Keyword search on "agent": report each line of the records that contains it.

----- Data in this exercise

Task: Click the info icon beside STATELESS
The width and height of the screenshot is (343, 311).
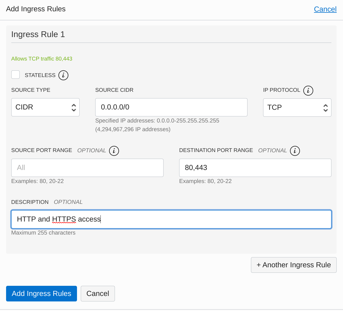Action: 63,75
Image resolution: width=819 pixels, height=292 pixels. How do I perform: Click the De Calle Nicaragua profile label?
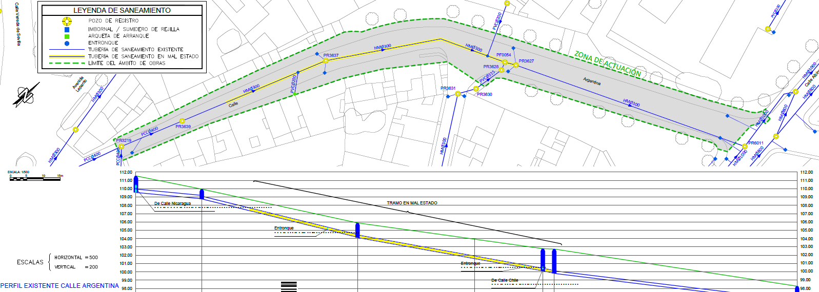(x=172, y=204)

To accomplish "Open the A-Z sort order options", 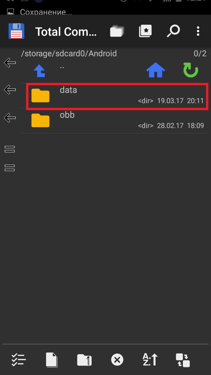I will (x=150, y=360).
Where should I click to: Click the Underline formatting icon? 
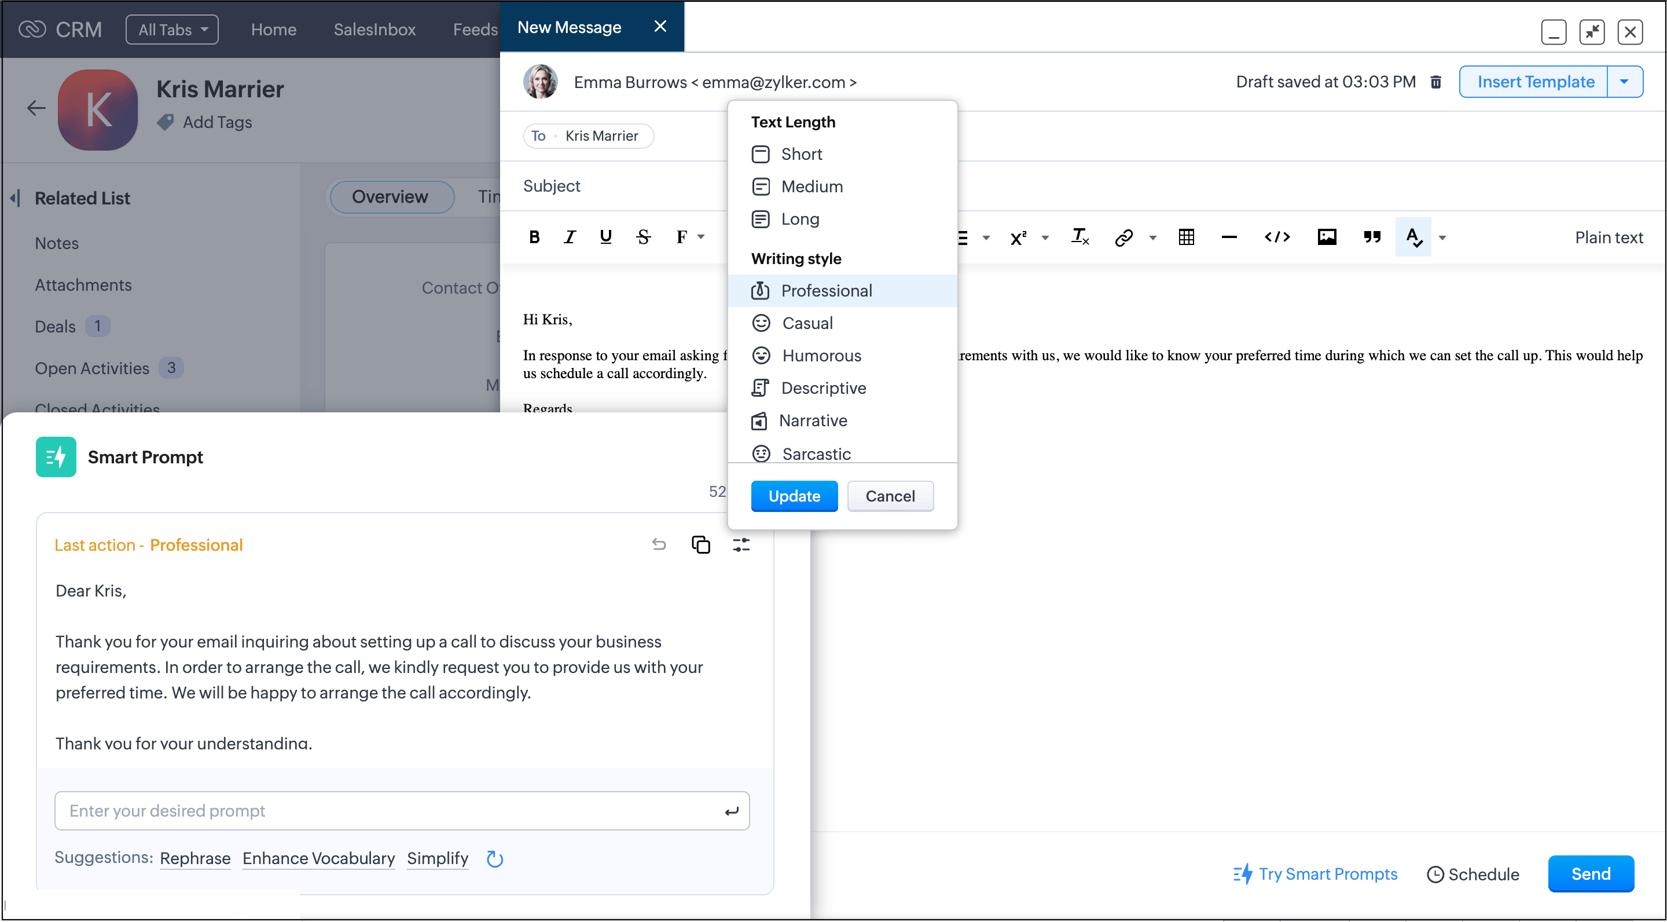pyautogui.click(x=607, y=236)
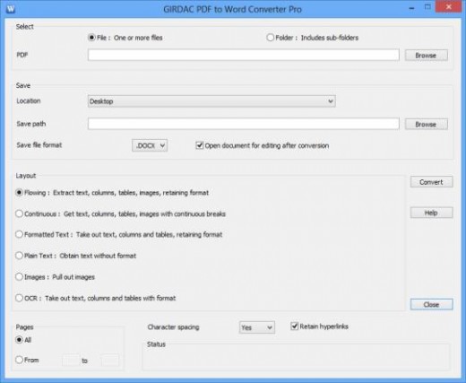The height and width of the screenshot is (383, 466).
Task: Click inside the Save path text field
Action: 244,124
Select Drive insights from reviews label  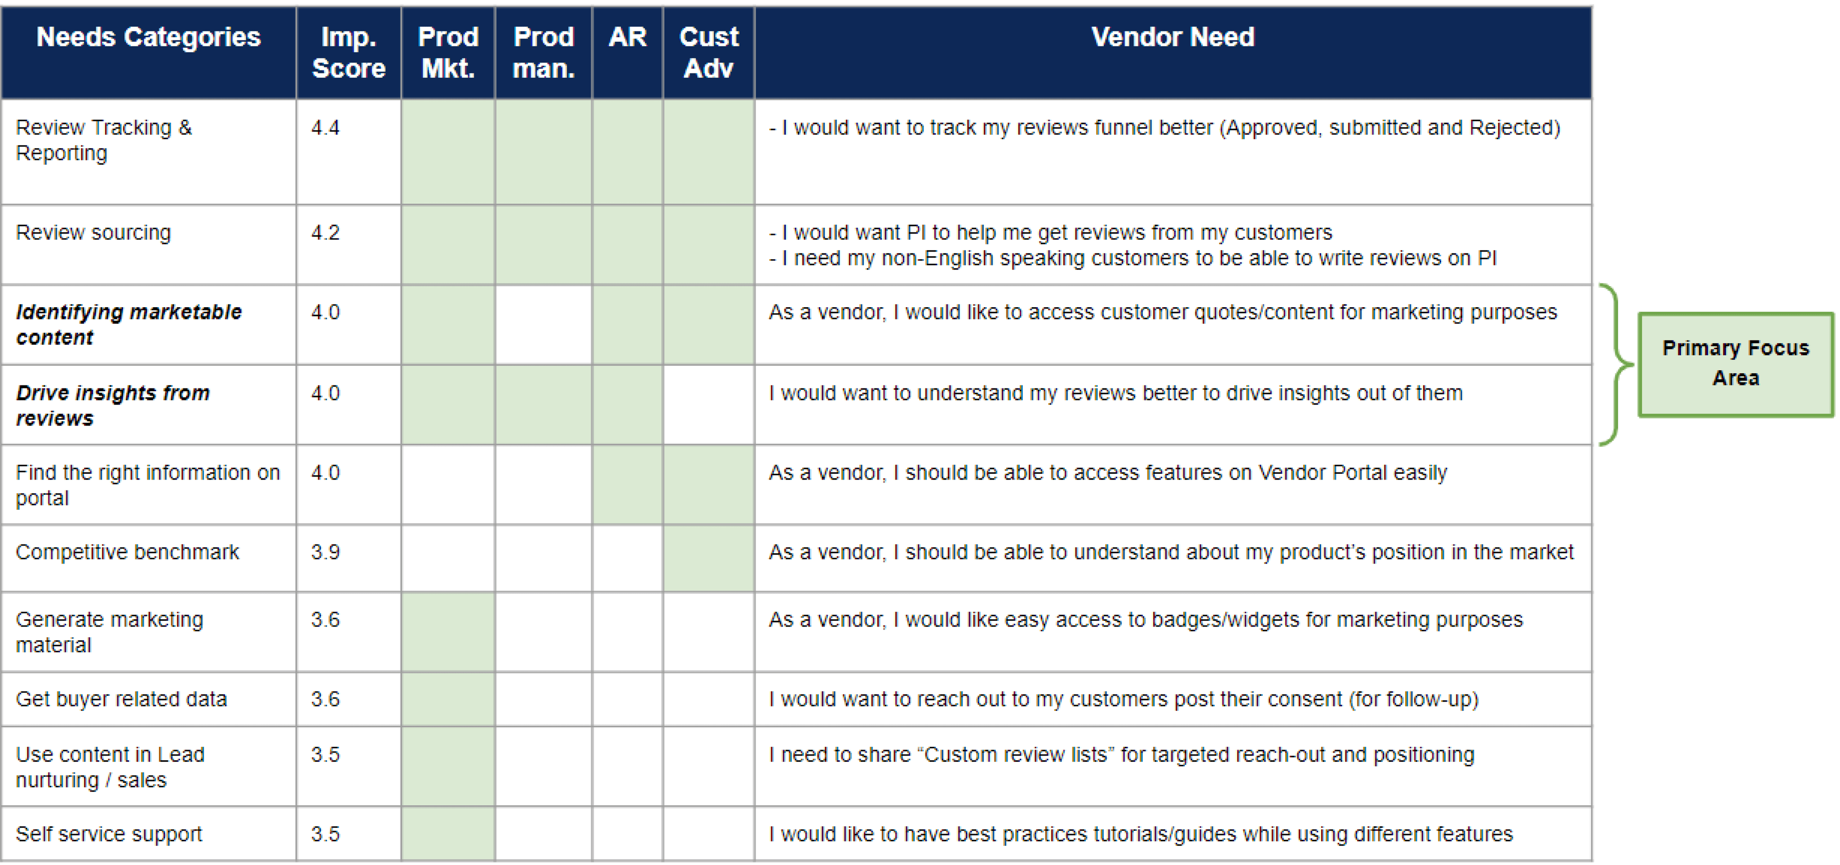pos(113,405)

----------
----- Data in this exercise

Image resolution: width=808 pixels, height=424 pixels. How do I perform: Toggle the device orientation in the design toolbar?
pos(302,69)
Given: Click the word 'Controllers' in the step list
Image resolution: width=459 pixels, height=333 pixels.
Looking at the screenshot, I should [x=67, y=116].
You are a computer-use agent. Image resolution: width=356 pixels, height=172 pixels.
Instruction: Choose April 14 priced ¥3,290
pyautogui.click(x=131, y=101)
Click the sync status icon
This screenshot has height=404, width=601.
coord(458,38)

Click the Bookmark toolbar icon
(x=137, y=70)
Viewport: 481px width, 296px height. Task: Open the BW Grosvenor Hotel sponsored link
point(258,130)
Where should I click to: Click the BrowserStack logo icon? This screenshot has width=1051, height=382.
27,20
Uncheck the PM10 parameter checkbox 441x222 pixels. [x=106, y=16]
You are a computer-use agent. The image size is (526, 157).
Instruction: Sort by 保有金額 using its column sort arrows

----------
----- Data in this exercise

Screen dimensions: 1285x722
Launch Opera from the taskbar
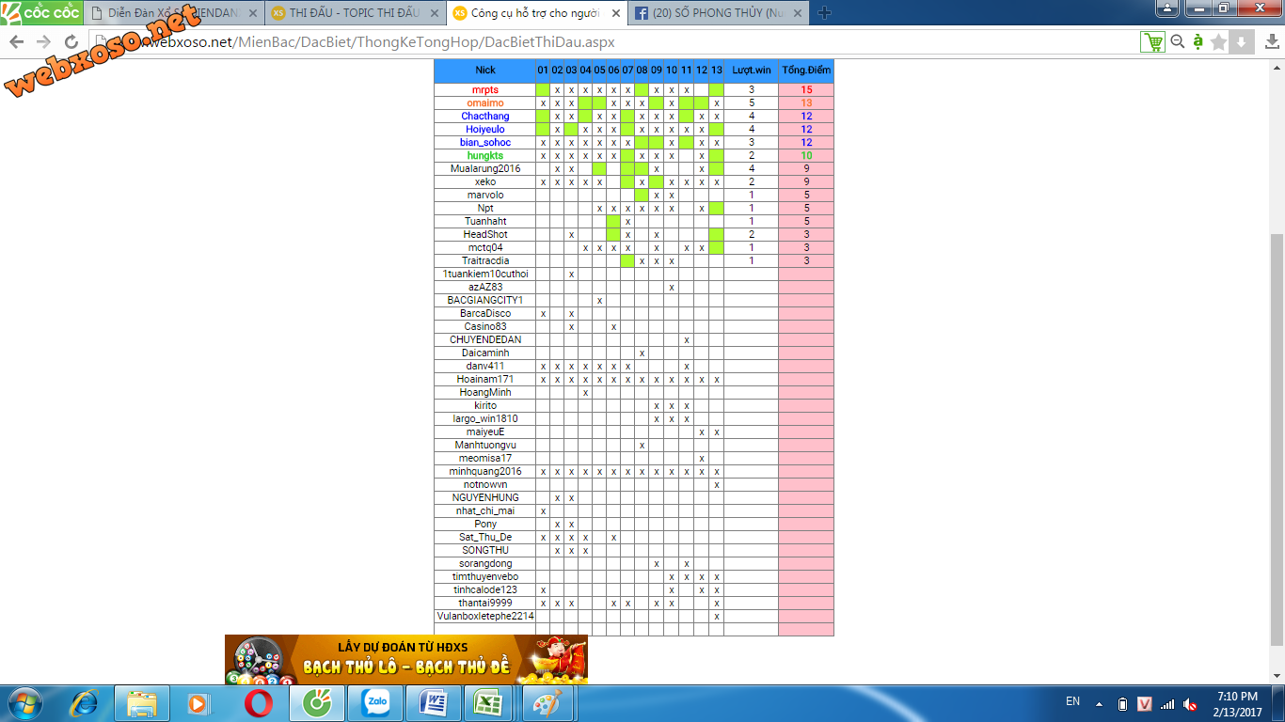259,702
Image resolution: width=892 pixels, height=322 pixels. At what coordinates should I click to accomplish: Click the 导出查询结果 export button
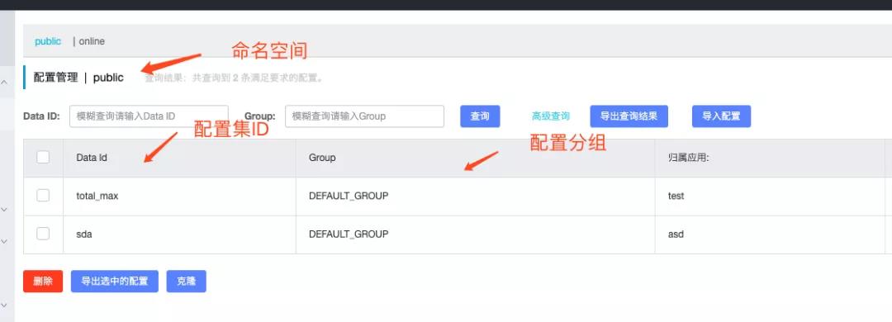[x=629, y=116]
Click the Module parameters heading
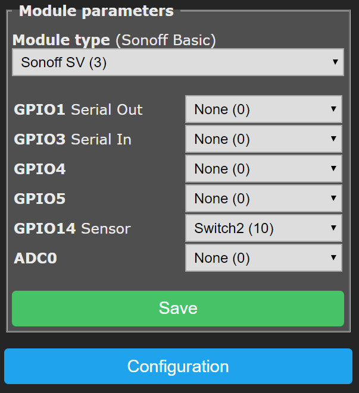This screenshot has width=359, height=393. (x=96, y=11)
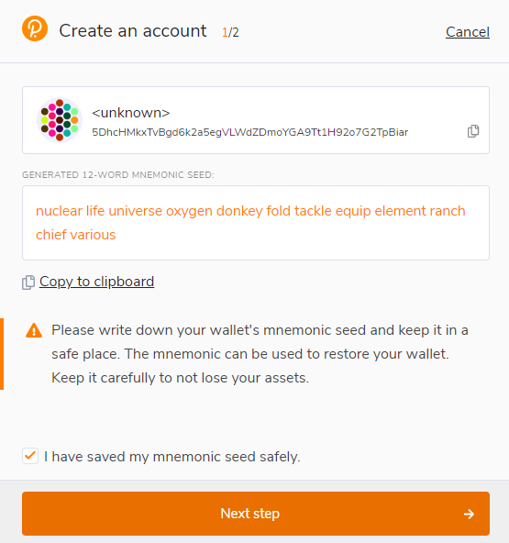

----------

* _Response to the task_
You are a computer-use agent. Image resolution: width=356 pixels, height=172 pixels.
You are a computer-use agent. The image size is (526, 157).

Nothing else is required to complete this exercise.